Il regno di Dio è come un granello di senape

XI Domenica del Tempo Ordinario (Anno B)

Dal Vangelo secondo Marco

In quel tempo, Gesù diceva alla folla: «Così è il regno di Dio: come un uomo che getta il seme sul terreno; dorma o vegli, di notte o di giorno, il seme germoglia e cresce.

Come, egli stesso non lo sa.

Il terreno produce spontaneamente prima lo stelo, poi la spiga, poi il chicco pieno nella spiga; e quando il frutto è maturo, subito egli manda la falce, perché è arrivata la mietitura».

Diceva: «A che cosa possiamo paragonare il regno di Dio o con quale parabola possiamo descriverlo?

È come un granello di senape che, quando viene seminato sul terreno, è il più piccolo di tutti i semi che sono sul terreno; ma, quando viene seminato, cresce e diventa più grande di tutte le piante dell’orto e fa rami così grandi che gli uccelli del cielo possono fare il nido alla sua ombra».

Con molte parabole dello stesso genere annunciava loro la Parola, come potevano intendere

Senza parabole non parlava loro ma, in privato, ai suoi discepoli spiegava ogni cosa.

(Mc 4,26-34)

Commento a cura di Rita Lai

Il capitolo 4 contiene il primo grande discorso di Gesù in Marco: l’altro sarà al capitolo 13, il discorso escatologico. Questo è il discorso parabolico, che comprende cinque parabole:  le nostre due occupano i versetti 26-32, precedute da quella del seminatore (3-9), la sua spiegazione (10-20), quella della lampada (21-23),quella della misura  (24-25).                                                                                                                                        

Nei versetti 26-29 la parabola del seme che cresce da solo, nei versetti 30-32 quella del granellino di   senape.

La parabola, con la sua veste di analogia che serve all’autore per trasmettere una verità, sottende in questo capitolo il tema del regno di Dio.

Ossia il significato reale delle parabole di questo capitolo è il regno di Dio, che in Cristo si è già fatto vicino, come lo stesso Vangelo di Marco ha ricordato fin dall’inizio (Mc 1,14).

Ma nel linguaggio figurato delle parabole c’è un altro valore che incide sulla vita reale del discepolo, a seconda dell’accoglienza o del rifiuto dell’uomo.

Ed è qui che si gioca il significato vero di questo Vangelo. 

La categoria della libera scelta dell’uomo dinanzi alla proposta gratificante ma gratuita di Dio, che domenica scorsa abbiamo sentito entrare nella categoria dei peccati contro lo Spirito Santo, se male orientata, oggi ritorna in primo piano in questo discorso parabolico confortante e liberante.

Nella terza e nella quarta parabola cogliamo i frutti del Regno: il seme che porta frutto da solo (parabola propria di Marco), il piccolo seme che diviene l’albero più grande. 

L’uomo fa la sua parte, semina, pone la sua opera, e questa sua collaborazione attiva e piena rientra nei piani di salvezza di Dio.

Ma quella Parola ha una forza che sfugge al controllo dell’uomo, più grande di lui, indipendente da lui.

Qualunque cosa egli faccia, collabori o no, dorma o vegli, quella forza permette alla parola di crescere. 

La crescita del seme non è affare dell’uomo. «Dorma o vegli, di notte o di giorno, il seme cresce…»: l’uomo non se ne deve occupare.

Nel senso che si deve fidare: c’è Qualcuno più grande di lui, che guida gli eventi, conduce la storia con le armi della Provvidenza e del perdono.

E questo permette al seme di dare frutto.

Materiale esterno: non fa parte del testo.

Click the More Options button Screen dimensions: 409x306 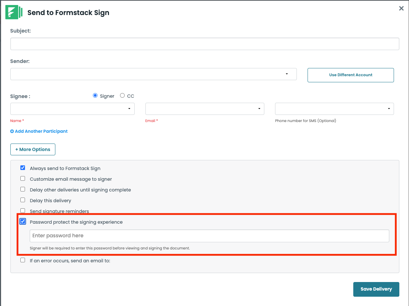coord(33,150)
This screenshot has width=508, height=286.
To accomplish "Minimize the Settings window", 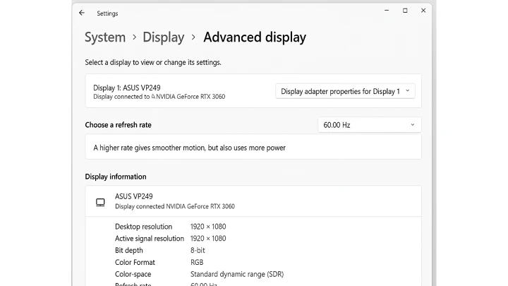I will [x=387, y=11].
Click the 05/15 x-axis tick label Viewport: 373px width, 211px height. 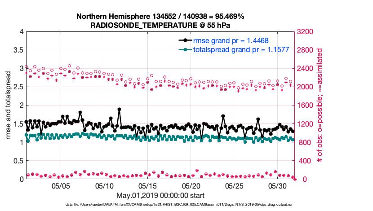tap(147, 185)
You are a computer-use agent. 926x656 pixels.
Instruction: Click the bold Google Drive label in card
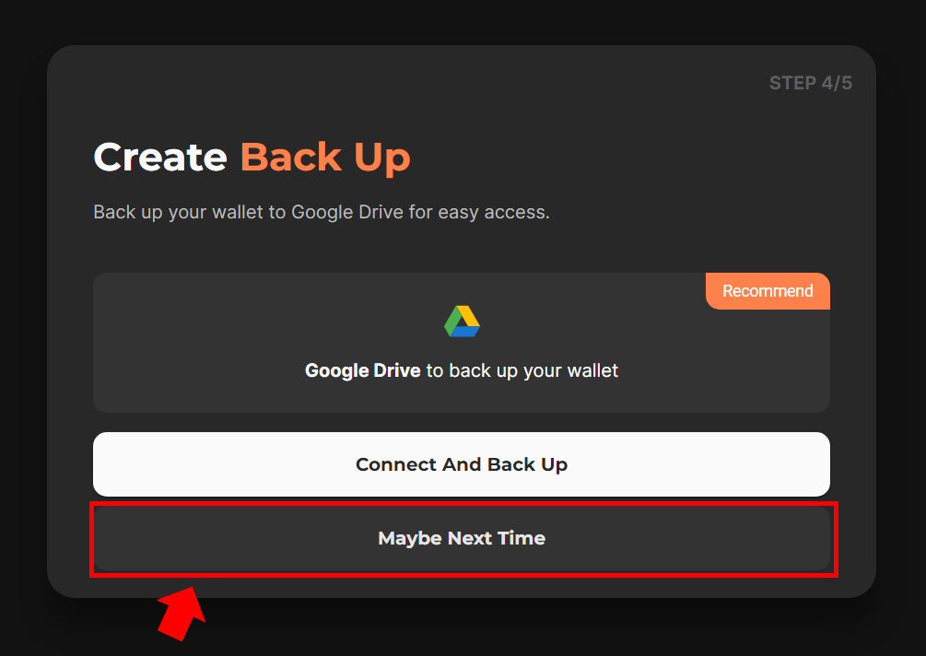pyautogui.click(x=362, y=370)
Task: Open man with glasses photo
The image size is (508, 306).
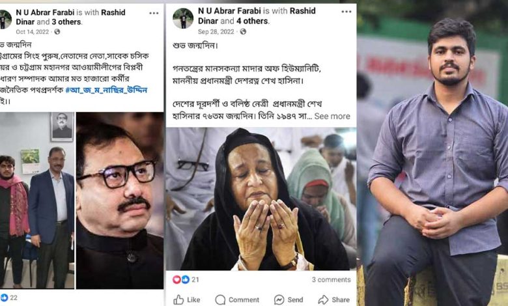Action: coord(120,201)

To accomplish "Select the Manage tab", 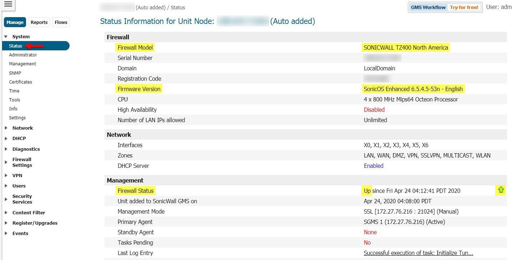I will [x=15, y=22].
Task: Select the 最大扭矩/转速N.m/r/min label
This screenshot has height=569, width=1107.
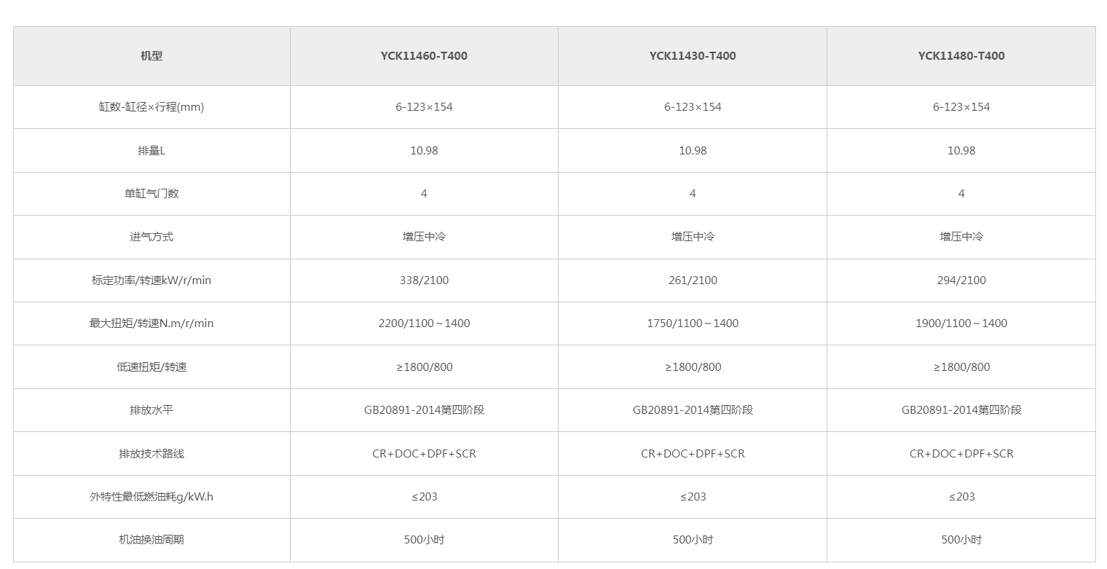Action: click(x=151, y=323)
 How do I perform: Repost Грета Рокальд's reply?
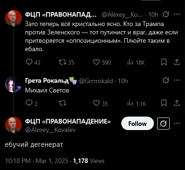(63, 103)
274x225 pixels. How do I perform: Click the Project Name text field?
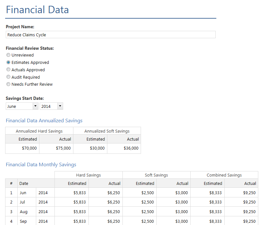click(x=111, y=35)
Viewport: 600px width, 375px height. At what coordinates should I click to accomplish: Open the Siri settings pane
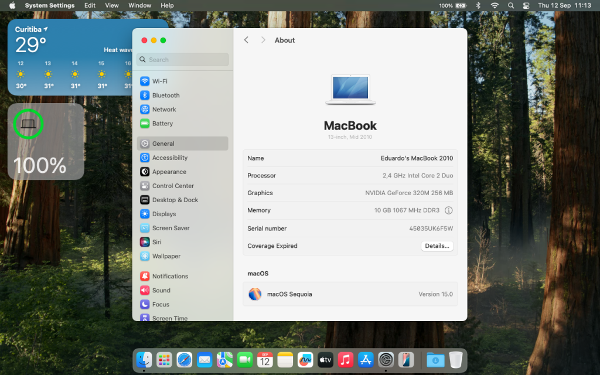click(156, 242)
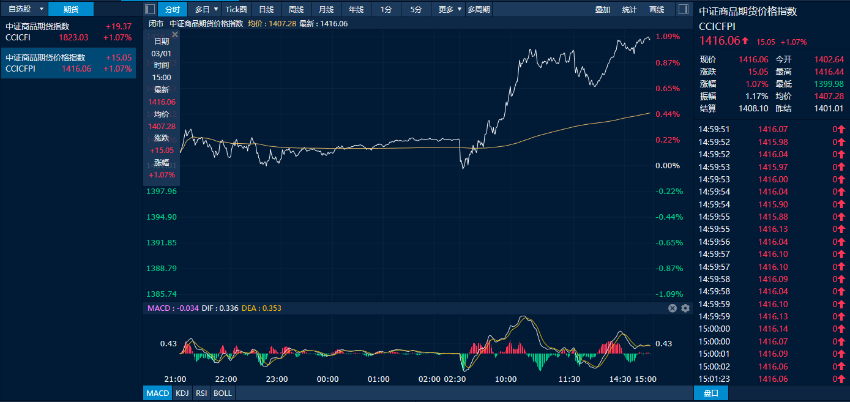Open MACD indicator settings gear
The height and width of the screenshot is (402, 850).
[685, 308]
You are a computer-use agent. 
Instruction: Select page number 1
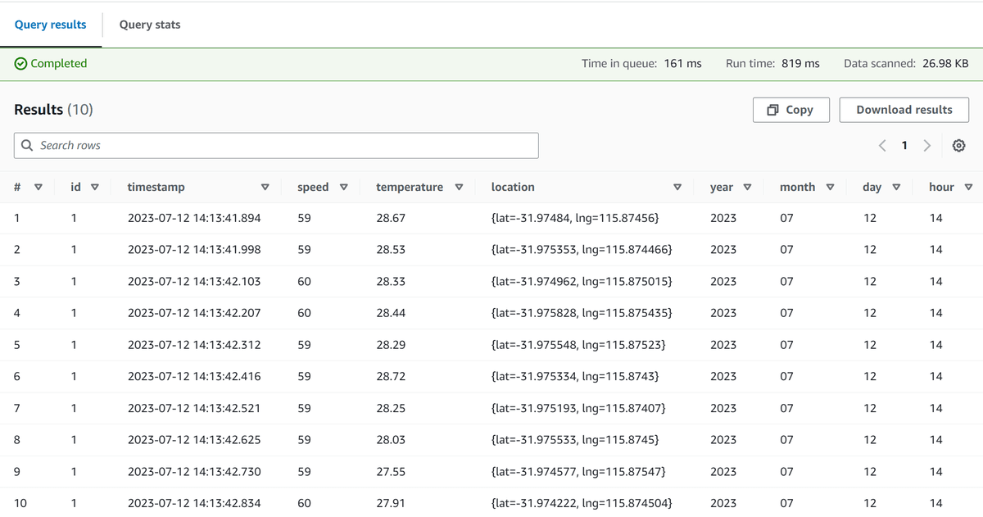[904, 145]
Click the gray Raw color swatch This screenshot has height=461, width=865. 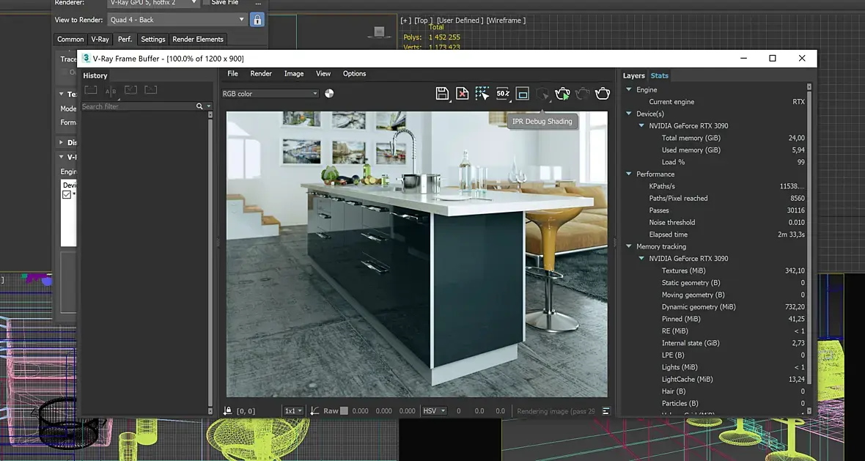point(344,411)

Strano paradosso: l’uomo è rispettato e insieme coinvolto da Dio senza riserve, senza che mai la sua autonomia sia compromessa, la sua dignità calpestata. In altre parole, è richiesta la sua collaborazione, ma insieme questa si sposa con una forza della Parola stessa che rimane indicibile e inspiegabile. 

La stessa forza è quella che permette al seme più piccolo di divenire l’albero più grande.

Già nella logica del seme / albero c’è come una sorta di incanto: lo stesso che coglie chi fa scorrere tra le sue mani i piccolissimi granelli di senape e riposa sotto l’ombra generosa di un albero grande e accogliente. 

Ma questa dinamica non si chiama forse speranza?

Proprio quando tutto sembrava perduto…

Ancora in questo grande passaggio, si pone una osservazione: la differenza tra l’annuncio ai discepoli e quello ai più intimi: i più vicini hanno una spiegazione totale, su tutto; gli altri vedono ma non tutto e non sempre.

C’è una gradualità anche nella rivelazione: anche qui la delicatezza di Dio rileva e si sposa con la libera scelta dell’uomo.